Dry bulk cargo operator ESL Shipping published its first Sustainability Report, reporting its environmental, social and economic performance through 2017.
Mikki Koskinen, Managing Director of ESL Shipping, stated:
“During last few years we have devoted a lot of time and resources to improve our human and technology standards, but we acknowledge we still are far away from being perfect and a lot of work remains. This report shows our commitment to responsibility and openness.”
- Retention rate remained high and was 95 %.
- Lost time injury frequency decreased by 67 % compared to 2016.
- Noise emissions at port of ms Eira decreased by 30 % after installation of additional silencer.
- 101 maritime students participated onboard training on ESL Shipping’s vessels.
- Consumption per cargo ton remained on a same level compared to 2016.
- Sulphur emissions decreased by 23 % compared to 2016.
- Net sales increased to 79.3 m EUR and operating profit to 13.5 m EUR.
Reporting its environmental performance, the company said this year it has mainly sailed in the Baltic Sea and the North Sea, where it used ultra-low-sulphur fuel oil with sulphur content less than 0.1%.
The report refers also to the incident involving the supramax dry cargo vessel ‘Arcadia’ that was found to contain about 0,15 % sulphur to its fuel sample in a 0.1 % Sulphur Emission Control Area (SECA), during a random inspection.
Despite all efforts to comply with the 0.1 % Sulphur cap within the Sulphur Emission Control Area in the form of trained crew, established procedures and fuel complying with the Sulphur cap, there can still be issues with complying with the regulations… A rigorous investigation was undertaken to find the root cause. It turned out that high-sulphur fuel used outside the SECA-area had been pumped into the low sulphur day tank thus contaminating the fuel in use. Procedures were amended both on Arkadia and on the rest of our vessels to prevent similar incidents from occurring.
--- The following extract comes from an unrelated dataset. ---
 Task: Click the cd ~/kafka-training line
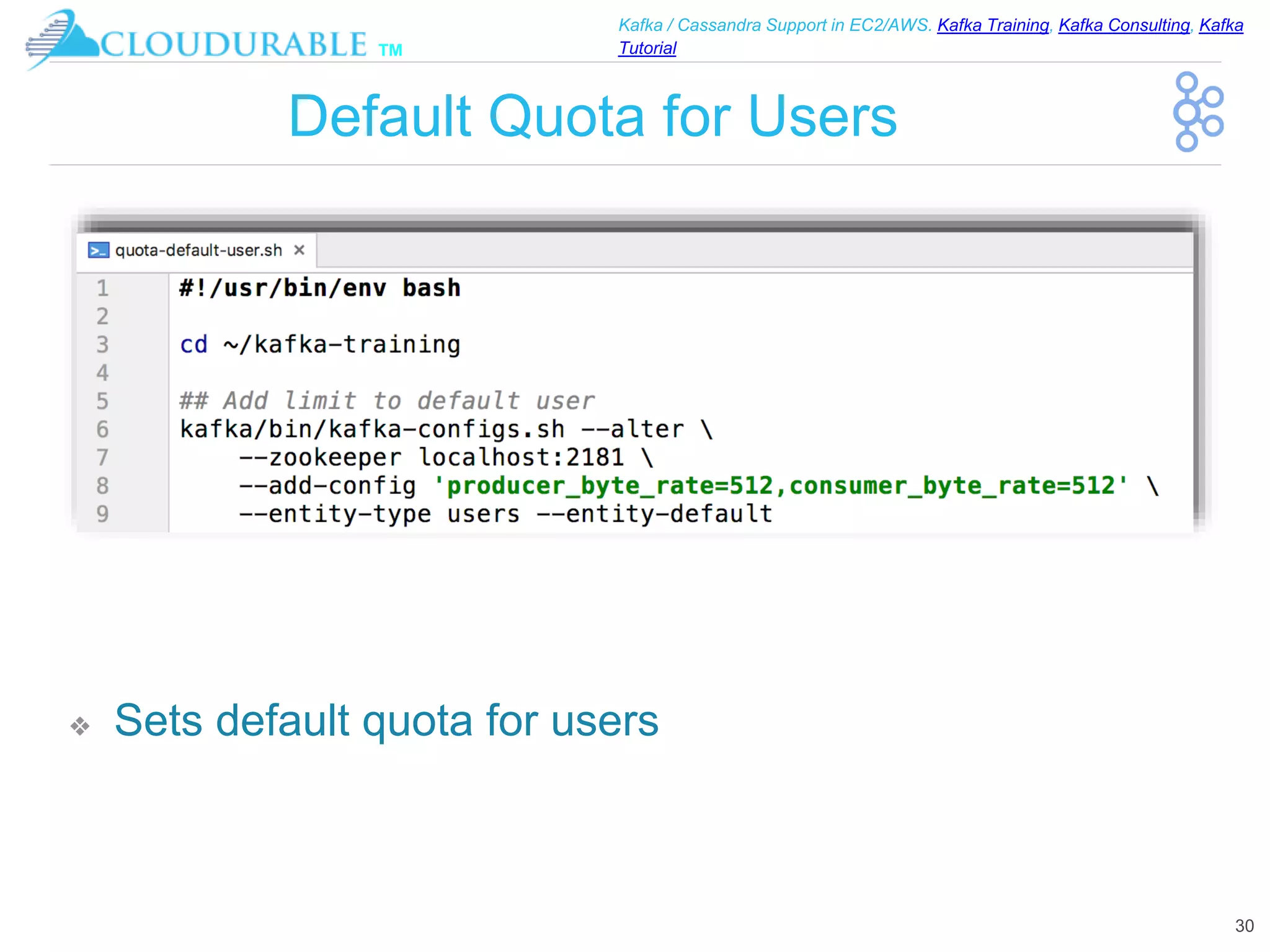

In the area of safety culture, the company says mindset onboard starts from small details. Niklas Lindroos, Master, ms Eira, said:
Even though helmet and hearing protectors may sound small things, they play a crucial role to ensure safety and health of crew members. Convincing everyone to wear personal protective equipment (PPE) wasn’t an easy task. The best way to convince everyone onboard is to discuss the benefits and ensure that equipment is easy and comfortable to use.
Everyone has to understand that this only works and it’s not worth destroying, for instance, your hearing only because you work in a loud environment. I’m happy with the new helmets as the hearing protectors are now integrated to helmet. Thus, it’s not possible to forget
them when you descend to the cargo hold, for instance.